At midday on 12 May the convoy sailed from Fremantle, headed north-west for Colombo. On the 15th, when the ships were just south-west of Cocos Islands, orders were received for the course to be changed. The convoy then steamed in a westerly direction towards South Africa. Naturally this change in course gave rise to a great deal of speculation on board: whether the convoy had been diverted because the troops were needed in the United Kingdom, or because the ships were needed in the Atlantic, or because of the dangers of the Red Sea passage in the likelihood of war with Italy; there were rumours, too, of the presence in the northern Indian Ocean of an enemy raider.
When Cape Town was reached on the morning of 26 May, the Aquitania was again unable to berth and seas were too high for the troops to be taken off by launch, so with the Queen Mary the ship sailed on the 27th for Simonstown, about 25 miles away. The men on these ships could not be granted as much leave as those on the transports berthed at Cape Town. Here Lt-Col Kenrick left 5 Field Ambulance, flying overland to Cairo to take up the position of acting ADMS, 2 NZEF (ME), during the absence of Col K. MacCormick2 in the United Kingdom to make medical arrangements for the Second Echelon. Maj J. M. Twhigg took over command of the unit.

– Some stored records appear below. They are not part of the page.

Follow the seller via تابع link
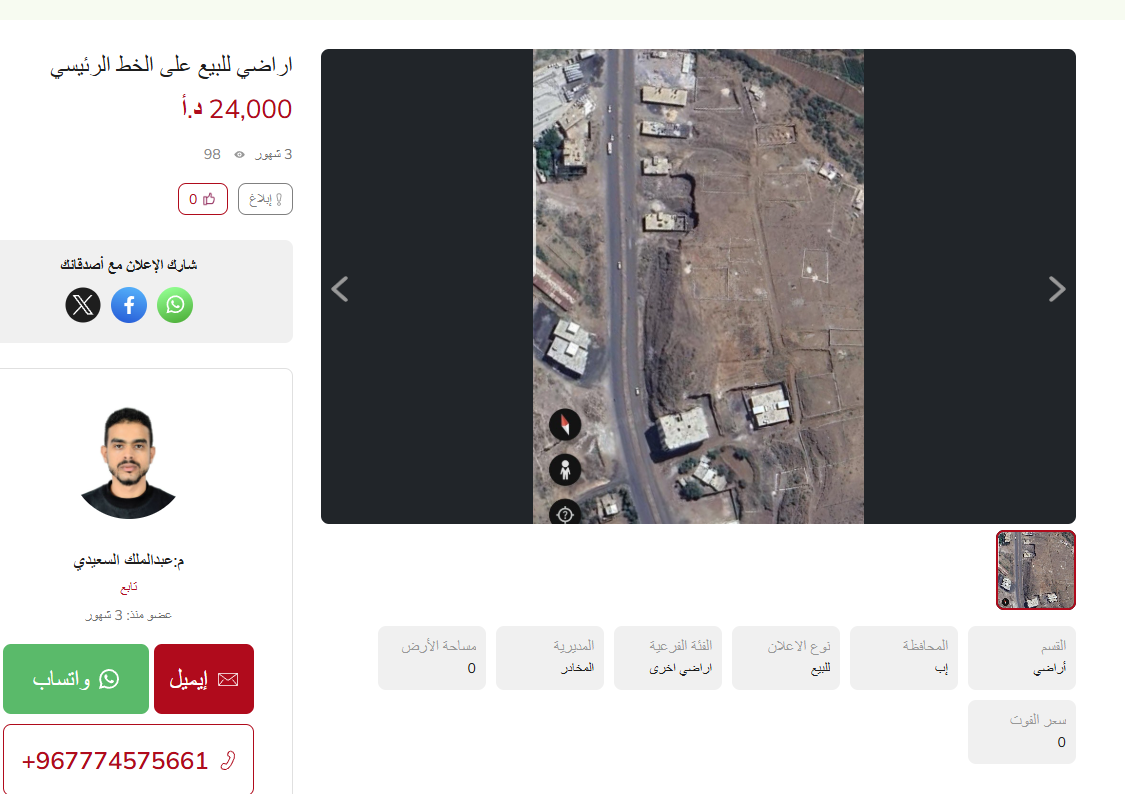This screenshot has height=794, width=1125. [128, 587]
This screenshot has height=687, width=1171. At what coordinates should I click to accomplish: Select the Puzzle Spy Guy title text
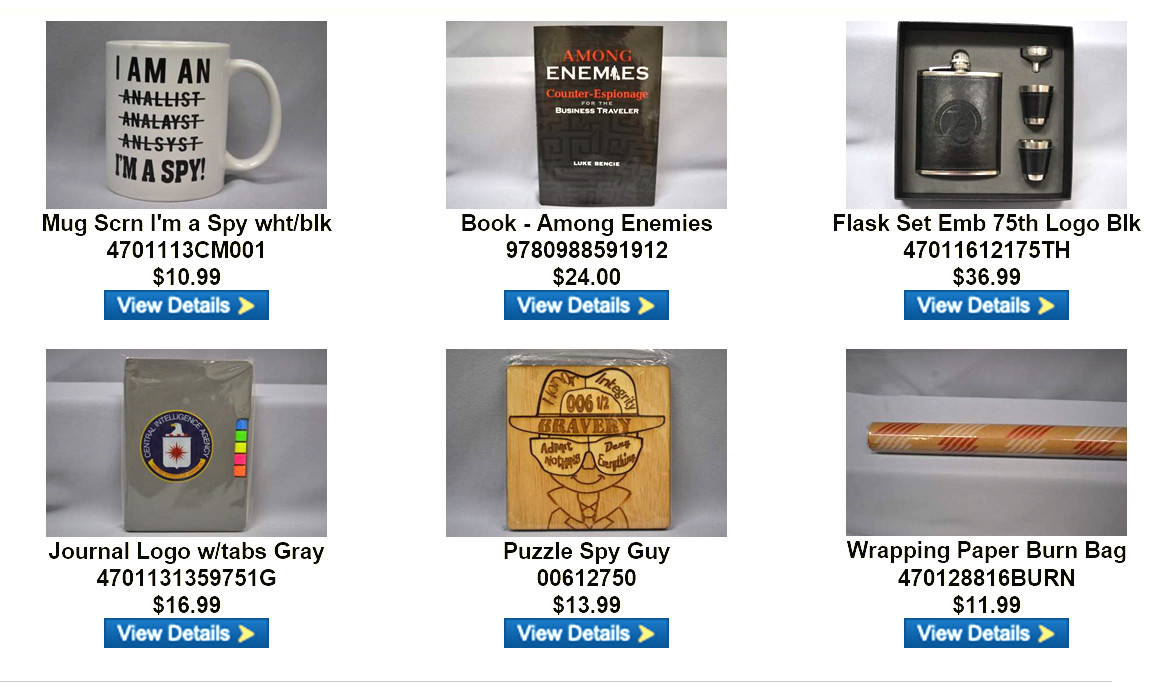586,551
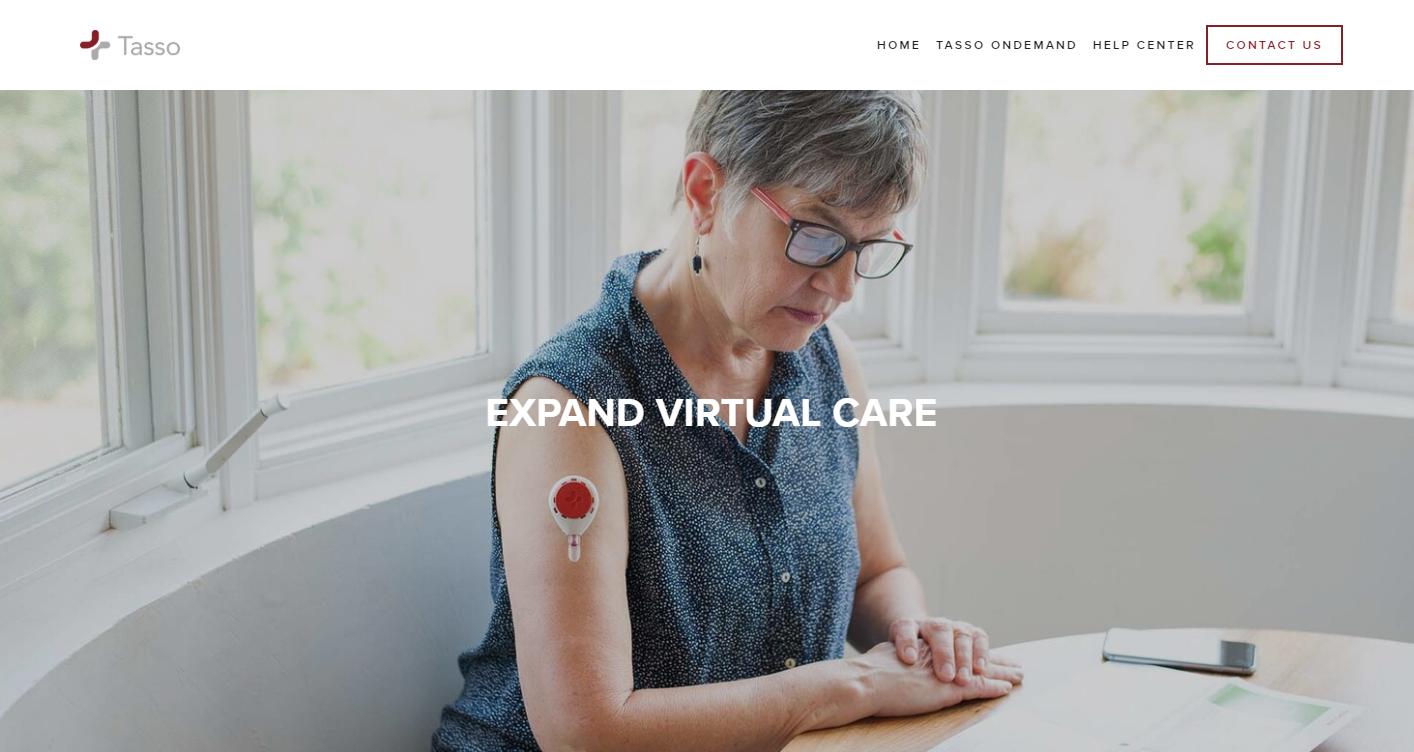Click the white window latch handle
The width and height of the screenshot is (1414, 752).
[x=234, y=440]
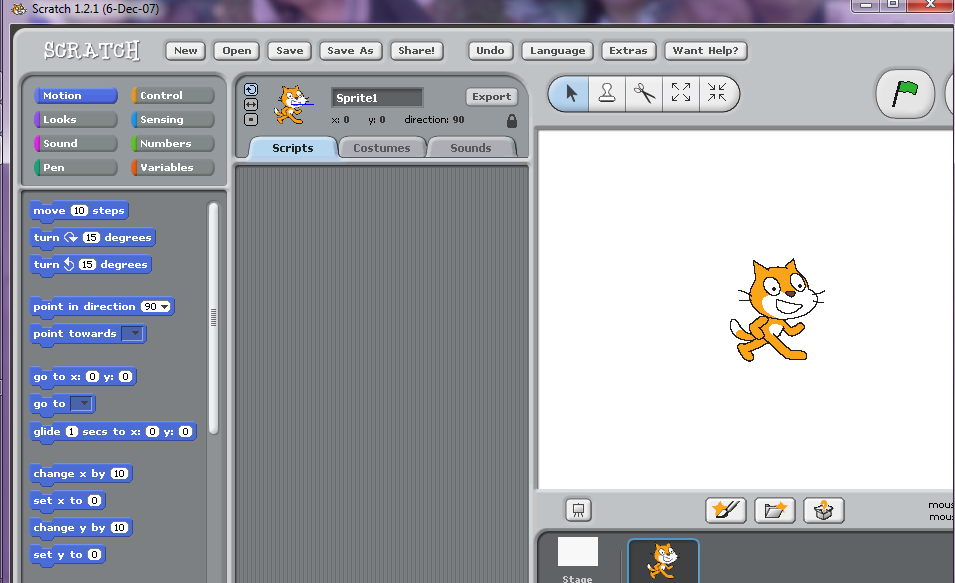Viewport: 955px width, 583px height.
Task: Paint a new sprite with the paintbrush
Action: click(726, 510)
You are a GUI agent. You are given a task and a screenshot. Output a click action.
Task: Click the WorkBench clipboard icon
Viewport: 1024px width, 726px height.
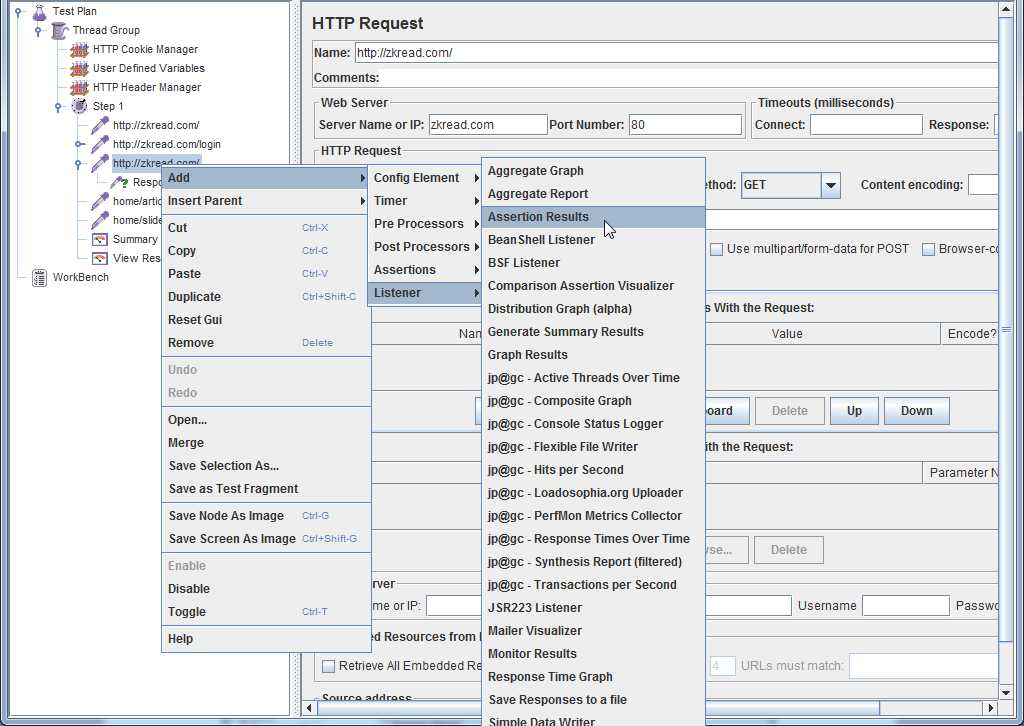click(39, 278)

At Cape Town everyone enjoyed leave during the four days spent there and all were most hospitably entertained. Just before setting sail once more, eight sisters transhipped from the Empress of Britain to the Mauretania to assist in nursing the Australians, amongst whom an epidemic of measles had broken out. A lighter arrived at the ship's side and, with little ceremony, they were hustled off. It was a very choppy sea, and when they arrived page 18 alongside the Mauretania they found they were to clamber aboard, in true sailor fashion, by means of a rope ladder. From the lighter it seemed miles to the top of that ladder. Their hearts sank within them, and with a final look at the ship's heaving side they decided it couldn't—and wouldn't—be done. Kind-hearted sailors finally lowered a bosun's chair and in this, one by one, the sisters ascended to the deck, feeling that medals had been awarded for less hazardous episodes.
The convoy left Cape Town and Simonstown on 31 May without the Empress of Japan, whose troops had been transferred to the Empress of Britain and the Andes. Hotter weather was experienced as the ships headed north and the Equator was crossed on the evening of 5 June.

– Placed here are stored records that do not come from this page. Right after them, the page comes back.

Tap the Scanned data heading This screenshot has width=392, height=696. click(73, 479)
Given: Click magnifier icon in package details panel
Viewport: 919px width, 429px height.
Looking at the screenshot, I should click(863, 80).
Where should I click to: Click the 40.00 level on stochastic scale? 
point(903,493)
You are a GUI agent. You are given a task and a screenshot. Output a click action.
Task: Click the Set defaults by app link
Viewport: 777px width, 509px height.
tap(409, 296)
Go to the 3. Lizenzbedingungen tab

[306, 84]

At Freetown, Sierra Leone, the ships anchored in the stream on 7 June, but no leave was granted. A diversion was caused by the natives who came out to the ships in bumboats and dived for coins. They greatly appreciated the cheese sandwiches thrown to them, but foamed at the mouth when soap was substituted for the cheese.
Italy's entry into the war on 10 June did not affect the convoy's course to the United Kingdom. Between the Canary Islands and the Azores on 14 June, an escort consisting of HMS Hood, the aircraft-carrier Argus, and six destroyers joined the convoy. At one time the ships took evasive action against submarines thought to be in the vicinity, and the destroyers were very active. Passing through St. George's Channel, between Wales and Ireland, on 15 June, all ranks had deeply impressed on them their nearness to the war zone. Early in the morning the convoy passed a large quantity of wreckage, and at midday a large blazing tanker was sighted.
On a beautiful Sunday afternoon, 16 June, the convoy arrived safely in the Firth of Clyde and came to anchor at Gourock. The first glimpse of Scotland was magnificent on this lovely sunny day. The sparkling waters of the Clyde, backed by the old buildings of the town, and the rolling downs of the green hills, with an old castle on the point, painted indelible pictures on the memory. In the evening the long twilight softened the colours and added to the allure of the lovely scene, while a rising moon made magic of the night.